Chaz Phillips ’18 and Danny Miro-Chinea ’19 don’t want students to be caught in the cold when there’s a good party nearby. The pair are part of a team of American and Czech college students along with former member of the Bowdoin Class of 2019 Josh Hollis that developed an app, Movez, that seeks to simplify party-going. After a beta test as Bowdoin last weekend, the app will be available on the App Store in the next few weeks. It has the potential to increase attendance at off-campus parties.

“The main point of the app is to make your social nightlife not a hassle and to meet new people,” said Phillips, chief operating officer of the app.

Creating a Movez account requires a “.edu” e-mail address. Once logged in, users can see a map of nearby parties and chat with other Movez users already at a party using an in-app messaging software.

Party hosts can list their event on Movez and invite other Movez users through the app. In order to help hosts manage a guest list, the app encourages partygoers to register for a party.

The app will also provide real-time feedback on the status of any registered party.

“We have something called a ‘lit score,’ [where] you can rate the party one to five with a little fire emoji, so there are certain ways to see if a party is cool,” said Phillips.

Phillips thinks the app would be best used at Bowdoin to help students navigate off-campus parties.

“A lot of times you [want another party] after a [College House] party is done or maybe you’re just not having a good time or it’s not popping at all,” Phillips said.

Hollis said he first came up with the idea for Movez from an unsatisfactory night out with friends in Boston last year.

“We were invited to [a party] and even though we were invited we couldn’t get in because essentially what happened is there was an occupancy limit,” he said. “[Movez] just stemmed from a vision of a platform that could help students know what was an occupancy limit at a given event on their college campus,” he said.

App users create profiles and can “follow” their friends to find parties.
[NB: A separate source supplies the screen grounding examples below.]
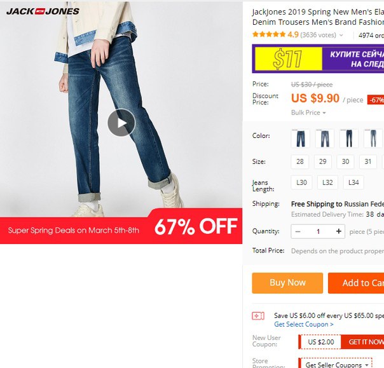
Task: Decrease quantity with the minus button
Action: click(x=298, y=231)
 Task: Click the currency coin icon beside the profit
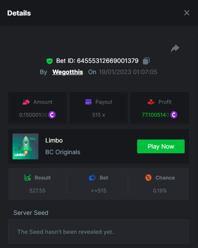pos(174,115)
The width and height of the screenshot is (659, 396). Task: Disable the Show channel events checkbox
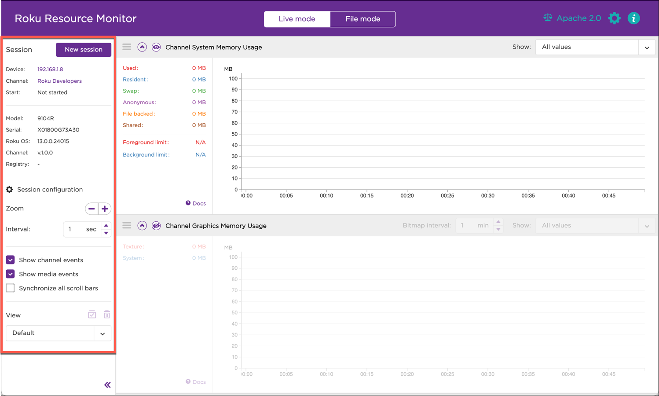point(10,260)
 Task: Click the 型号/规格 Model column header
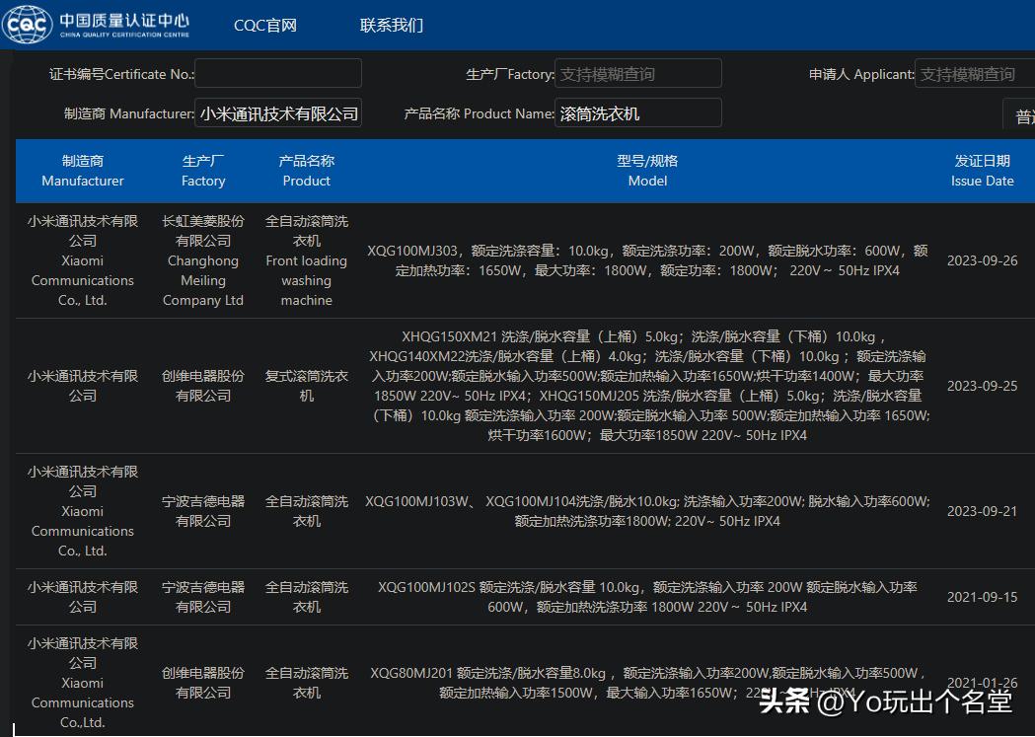point(647,171)
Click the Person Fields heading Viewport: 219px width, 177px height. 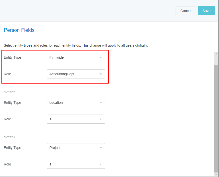click(x=19, y=30)
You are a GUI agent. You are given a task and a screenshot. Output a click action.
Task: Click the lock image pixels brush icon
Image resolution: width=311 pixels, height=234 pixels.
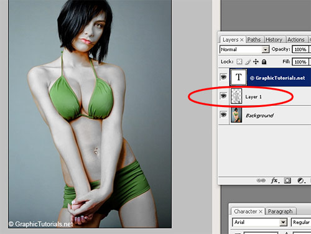coord(248,62)
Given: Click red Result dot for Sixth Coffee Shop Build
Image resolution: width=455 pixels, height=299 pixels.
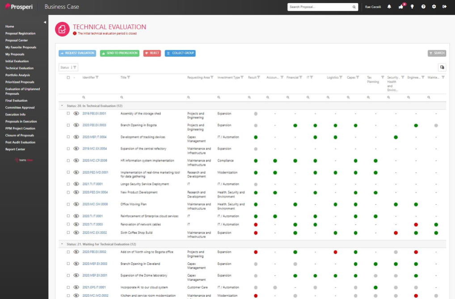Looking at the screenshot, I should click(256, 233).
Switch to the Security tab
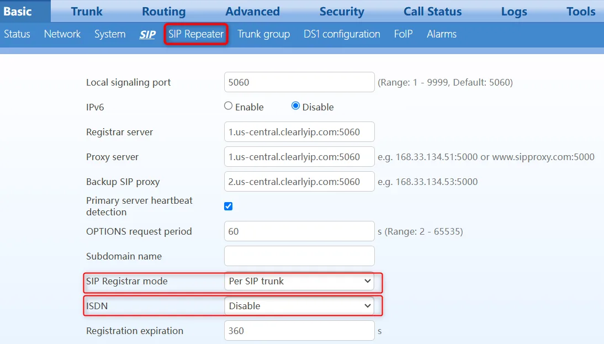The width and height of the screenshot is (604, 344). (342, 11)
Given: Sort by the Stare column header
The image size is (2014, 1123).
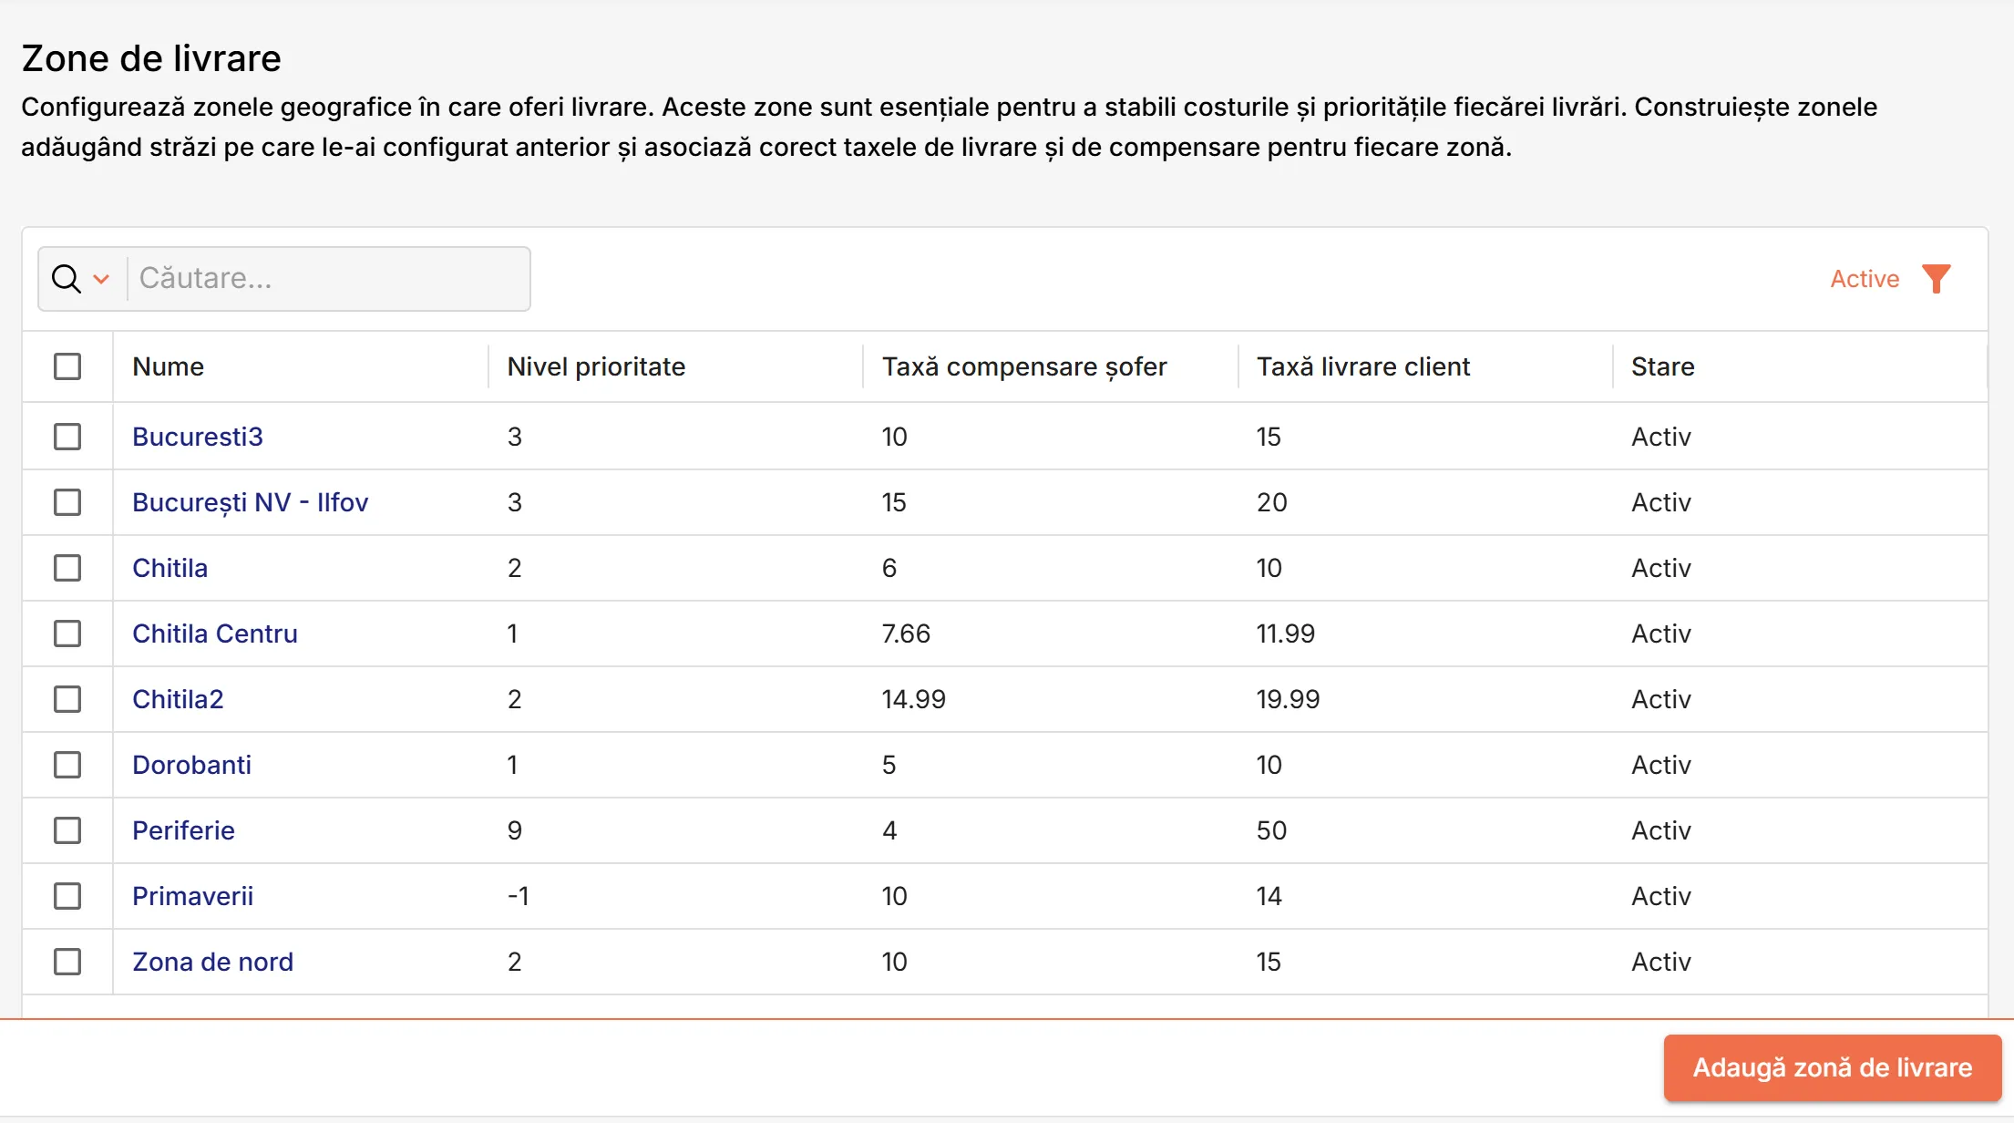Looking at the screenshot, I should coord(1662,366).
Movez is designed so that publicly listed events appear on a map visible to all Movez users in the area, which may allow uninvited guests to appear at a party. However, Movez users also have the option to list their events privately, in which case their party would not appear on the map. 

Maddie Bustamante ’17, who lives off campus, does not think the app is a good idea for off-campus houses.

“I wouldn’t want to publicize a party at my house,” she said. “I think it would work better for on campus houses, for College House parties and stuff.”

She added that the app could be a problem for the Office of Safety and Security if people were to start listing events on the app without formally registering them with the Office of Residential Life.

Phillips pointed to party registration as the app’s primary way to promote safety, as hosts can look at the profiles of registered guests and see who exactly they are.

“Say you see someone who you don’t remember inviting or don’t remember showing up on the list, you can be, like, ‘hey, did you sign up? I don’t remember inviting you or seeing that you were registered on my app,’” Phillips said.

He added that users could indicate if a party is “sketchy” in a party’s comment section.

Although the app will initially be limited to college students, the Movez creators eventually hope to expand the user base to include “all youth 18 to 26,” according to Phillips.

Movez also advertises a feature called “gender ratio,” which lists the gender makeup of a given party based on the registered guests, which might give partygoers a better idea of the party’s vibe.

Miro-Chinea said the group hopes to cultivate particularly large Movez networks in major cities with colleges, such as Boston, New York, Atlanta and Los Angeles. They also hope to co-sponsor events with companies, organizations and clubs. Movez also wants to integrate other services, such as Uber and Venmo, into the app. 

Following last weekend’s beta test as Bowdoin, the app’s creators will hold another test this weekend in Boston.

Editor's note, October 31, 2:00pm: This article has been updated to clarify the inclusion of an option in Movez for party hosts to post their parties privately. When parties are private, they are not marked on the map visible to all Movez users.